### Source text
Hi, I’ve got a question about usage of Swing controls in a game.
For example, if I need several buttons in main menu I have two options: to implement my own custom control and program it’s behavior or to use swing implementation with some customization.
Second way seems to be better, since I do not have to reinvent the wheel, but I see that most games use first approach. My question is: why? Are there any traps or pitfalls that I can fall into if I’ll go that way?
Actually, it is possible to implement quite nice UI with swing, still nobody does this in the game dev.
I had a look at using swing to do the UI for the last game I was developing. In the end I gave up and created my own UI. Since I don’t really need all the features that swing has and I only use simple components it took less time to build my own than figure out how to make swing do what I wanted. I’ve reused the same UI in 3 games now so it was worth the time spent developing it.
My Swing is rusty, but IIRC repaint() is unpredictable - multiple requests to repaint may be merged meaning it’s useless to try and get a consistant framerate. And it’s causing unnessessary usage of multiple threads (and all their associated problems) when only one should be needed here. Ideally you’d be using a BufferStrategy for your display to get vsync and page flipping, and Swing controls really don’t like being put on one of those.
Although you can change the appearence of Swing controls, they still won’t look good enough for a game IMHO. Remember look and feel - you can change the colours and the graphics but they’ll still feel the same way. For a game you want all sorts of animation and behaviour going on on buttons which is pretty much impossible to do with Swing controls.
For 90% of games all you actually need is buttons and static text anyway, and you could write that yourself in a few days. Only if you’re doing some kind of stat-heavy management sim would you need anything more complicated, in which case you might be able to get away with using Swing.

### Exercise directions
Copy the passage of the Swing discussion that begins at the words containing "Second way seems" and stops after "spent developing it.", switching "pitfalls" to "hazards". The listing is separate material, unconnected to the Swing discussion.

[Stored items]
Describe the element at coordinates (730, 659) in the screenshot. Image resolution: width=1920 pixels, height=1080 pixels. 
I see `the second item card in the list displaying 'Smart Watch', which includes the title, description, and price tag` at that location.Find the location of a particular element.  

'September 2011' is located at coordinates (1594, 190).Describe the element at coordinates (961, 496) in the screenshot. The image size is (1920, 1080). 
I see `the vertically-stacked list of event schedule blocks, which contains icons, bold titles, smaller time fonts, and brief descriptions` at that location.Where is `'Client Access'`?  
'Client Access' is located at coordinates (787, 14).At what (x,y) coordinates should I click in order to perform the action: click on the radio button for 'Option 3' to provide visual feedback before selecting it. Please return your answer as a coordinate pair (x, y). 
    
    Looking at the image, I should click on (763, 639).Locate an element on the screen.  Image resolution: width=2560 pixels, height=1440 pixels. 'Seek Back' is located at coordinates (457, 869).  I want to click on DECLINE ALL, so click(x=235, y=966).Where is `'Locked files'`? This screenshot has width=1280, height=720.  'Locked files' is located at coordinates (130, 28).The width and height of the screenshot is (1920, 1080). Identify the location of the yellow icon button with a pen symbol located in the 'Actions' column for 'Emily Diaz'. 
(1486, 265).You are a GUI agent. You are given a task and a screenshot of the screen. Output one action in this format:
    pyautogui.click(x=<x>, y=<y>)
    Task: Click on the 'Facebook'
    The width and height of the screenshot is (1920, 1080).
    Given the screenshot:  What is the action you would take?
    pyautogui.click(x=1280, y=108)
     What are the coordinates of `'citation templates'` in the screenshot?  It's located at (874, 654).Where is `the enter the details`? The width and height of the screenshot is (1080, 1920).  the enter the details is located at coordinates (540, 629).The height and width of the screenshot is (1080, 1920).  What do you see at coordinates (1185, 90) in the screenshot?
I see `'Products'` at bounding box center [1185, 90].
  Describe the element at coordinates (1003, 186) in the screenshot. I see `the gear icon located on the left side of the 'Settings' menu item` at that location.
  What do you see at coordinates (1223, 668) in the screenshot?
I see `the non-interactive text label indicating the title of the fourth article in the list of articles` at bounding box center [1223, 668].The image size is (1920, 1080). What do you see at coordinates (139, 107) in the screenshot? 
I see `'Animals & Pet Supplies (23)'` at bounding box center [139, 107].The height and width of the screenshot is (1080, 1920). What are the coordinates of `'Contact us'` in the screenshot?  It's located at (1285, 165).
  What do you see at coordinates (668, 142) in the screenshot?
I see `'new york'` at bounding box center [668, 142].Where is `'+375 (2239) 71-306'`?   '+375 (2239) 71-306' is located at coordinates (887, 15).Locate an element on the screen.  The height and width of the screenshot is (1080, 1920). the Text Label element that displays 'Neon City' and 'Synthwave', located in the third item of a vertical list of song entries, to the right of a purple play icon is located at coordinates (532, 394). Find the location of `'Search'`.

### Expected answer
Second way seems to be better, since I do not have to reinvent the wheel, but I see that most games use first approach. My question is: why? Are there any traps or hazards that I can fall into if I’ll go that way?
Actually, it is possible to implement quite nice UI with swing, still nobody does this in the game dev.
I had a look at using swing to do the UI for the last game I was developing. In the end I gave up and created my own UI. Since I don’t really need all the features that swing has and I only use simple components it took less time to build my own than figure out how to make swing do what I wanted. I’ve reused the same UI in 3 games now so it was worth the time spent developing it.